■ Extract ■
============
It is full of society, the foibles of people, their small-mindedness; captivating moments such as Oblonksy's drunken reverie of the decanters as tiny sensual women; the details of Anna's marriage; Levin's heart-breaking honour and goodness, his acceptance of compromise, but at its heart there is only one thing: love. How to have it, rest in it, understand it; how it goes hand in hand with deep suffering.

I'd never read Russian literature before and was astonished by the scope of this story of a woman who kills herself for love. The two chapters leading to Anna's suicide under the train are breathtaking. She hates the lack of truth and love in everyone around her. The depth and humanity of her torment remains one of the most moving things I've ever read.

Tolstoy himself was engaged in a tormented search for pure love. He and his wife agreed to reveal their innermost thoughts, read each other's diaries, hold nothing back, in the attempt to achieve an unadulterated connection. But in the end, like Anna, he couldn't make the world a coherent whole through personal attachment. He left his home, wandering from place to place, seeking intimacy not with a woman, but with all things and all time.

I was 20 when I first read Anna Karenina, and it inspired one of my first pieces of theatre writing, SEX III. I felt impelled to embody the book, become it, make it part of me, like a lover. I wove a tapestry of characters and images. I walked very slowly in a long coat in front of the audience, pulling a copy of the novel on a string behind me. I was trying to capture something intangible, my reverence for it, my awe. I played Anna, and Vronsky, half my face painted with a moustache for Vronsky. I killed myself, running onto the top of a piano like a railway bridge and throwing myself onto ropes, falling, reciting "she... threw herself forward on her hands under the truck... She wished to rise but something huge and relentless struck her on the head and dragged her down. God forgive me everything!"
============
■ Requests ■
1. From the passage on Anna Karenina, print the portion from "It is full of" to "with deep suffering.".
2. According to the passage on Anna Karenina, what did Tolstoy and his wife agree to do? List each thing.

■ Recorded information ■
============
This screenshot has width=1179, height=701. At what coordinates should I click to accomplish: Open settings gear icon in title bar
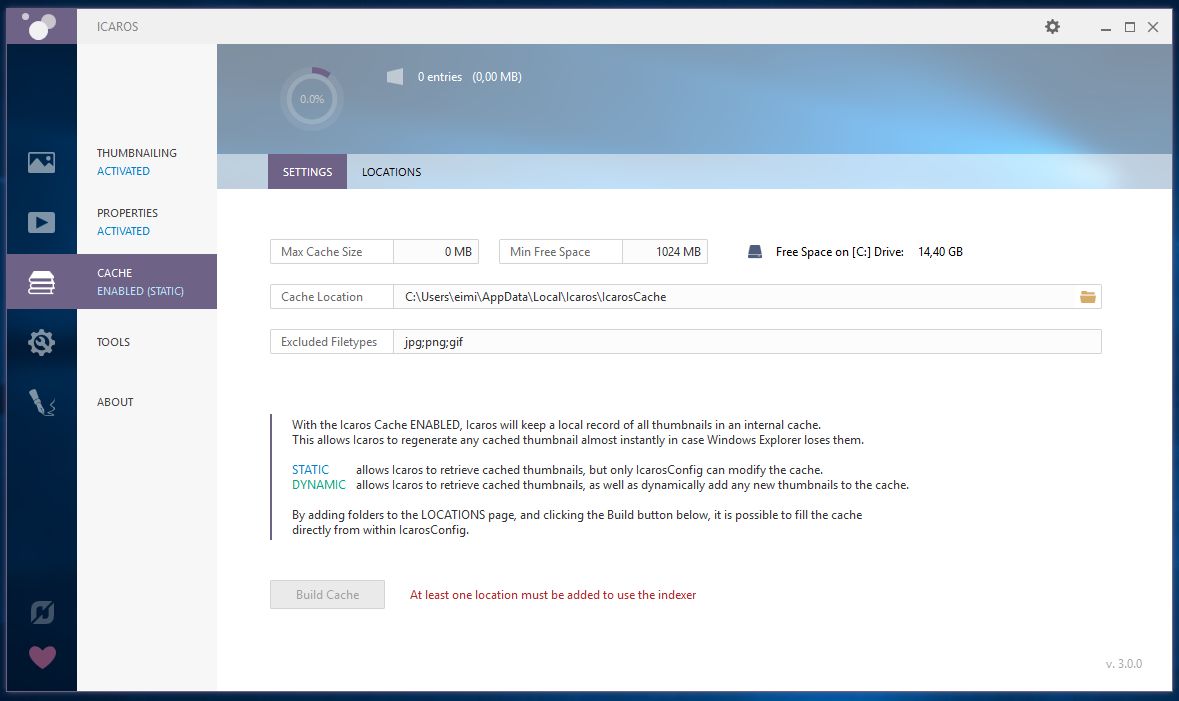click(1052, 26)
============
■ Expected results ■
1.
It is full of society, the foibles of people, their small-mindedness; captivating moments such as Oblonksy's drunken reverie of the decanters as tiny sensual women; the details of Anna's marriage; Levin's heart-breaking honour and goodness, his acceptance of compromise, but at its heart there is only one thing: love. How to have it, rest in it, understand it; how it goes hand in hand with deep suffering.

2.
- Reveal their innermost thoughts
- Read each other's diaries
- Hold nothing back